La proposición y conspiración para cometer extorsiones, homicidios y tráfico de droga, según Fiscalía se da cuando grupos de pandillas se reúne y planifica delitos, determina la forma en que los realizará y los roles que cada miembro jugará en desarrollarlo.

Las 27 víctimas de extorsión son comerciantes informales y formales situados en los contornos del mercado Sagrado Corazón, calle Rubén Darío, 7ª calle Poniente y pasaje Colombia,  quienes cansados de tanto chantaje denunciaron ante las autoridades.

Los delincuentes, llegaron a exigir sumas hasta por  $10,000 en algunos casos  y  a otros $100 por mes. Del dinero que extorsionaban, las pandillas hacían préstamos a las mismas víctimas para impulsar sus negocios.


“En la investigación se llegó a establecer que el programa centro como tal  tenía la actividad económica de la extorsión en el mercado Sagrado Corazón y sus alrededores”, afirmó el fiscal.
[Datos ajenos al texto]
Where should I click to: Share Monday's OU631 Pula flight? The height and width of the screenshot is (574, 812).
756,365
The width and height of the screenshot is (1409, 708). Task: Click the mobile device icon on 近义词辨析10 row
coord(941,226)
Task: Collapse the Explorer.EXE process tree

Mediante un plan de vigilancia, seguimiento e intervención telefónica, las autoridades lograron determinar que la MS utilizaba a los mismos vendedores del centro para dañar a las víctimas o compañeros al obligarlos a colaborar con ellos en la recolección del dinero de la extorsión.

“Uno de los líderes solo le hablaba a un comerciante, le decía hoy te toca recoger los puestos de la calle Rubén Darío; luego el vendedor le hacía llegar al corredor o cabecilla de la pandilla”, detalló el fiscal.

La Fiscalía asegura que Vicente Ramírez se aprovechaba de ser  representante de una de las asociaciones de vendedores del centro para colaborar con la pandilla  en recoger el dinero de la extorsión.

Vicente Ramírez, manifestaba que cobraba una cuota social pero una parte era para él y la otra para la pandilla; él tenía bien clara la distribución de los dineros que recolectaba, es ahí que se logra establecer la comunicación que tenía con la pandilla ”. Fiscal del caso

La Fiscalía aseguró que se le daba seguimiento a Ramírez por parte de la Policía y se determinó que se reunía con pandilleros.

Vicente Ramírez, que lo acusan de agrupaciones ilícitas, negó los cargos que le hace la Fiscalía; “yo soy reconocido como dirigente de vendedores, siempre he peleado por los vendedores y nunca he tenido nexos con delincuentes; he sido respetuoso con la Ley. Tengo 12 años de portarme bien”.

Su abogado defensor,  Miguel Rodríguez, alegó que don Vicente Ramírez es un vendedor que algún momento fue extorsionado  y que sus constantes reuniones con vendedores ha sido mal interpretado por la Fiscalía para acusarlo de agrupaciones ilícitas.

Las extorsiones que cobraban era de diferentes montos y de acuerdo con el periodo, ya que en diciembre una parte de la extorsión se consideraba aguinaldo y una cuota social de tres dólares por puesto.

“Se hablaba que se cobraban $5 por metro a los comerciantes que pertenecían a la asociación que Ramírez dirigía, de ahí una parte era para la pandillera y la otra era para él como asociación; de ahí que se determina que es parte de la MS en su calidad de colaboradores”, explicó el fiscal.

En esa relación y movimiento de dineros productos de la extorsión había una organización de vigilantes que se oponían a que los vendedores sobre todo de la zona del mercado Central a los que ellos ofrecían seguridad los chantajearan; esto no gustó a los pandilleros y comenzaron a matar vigilantes.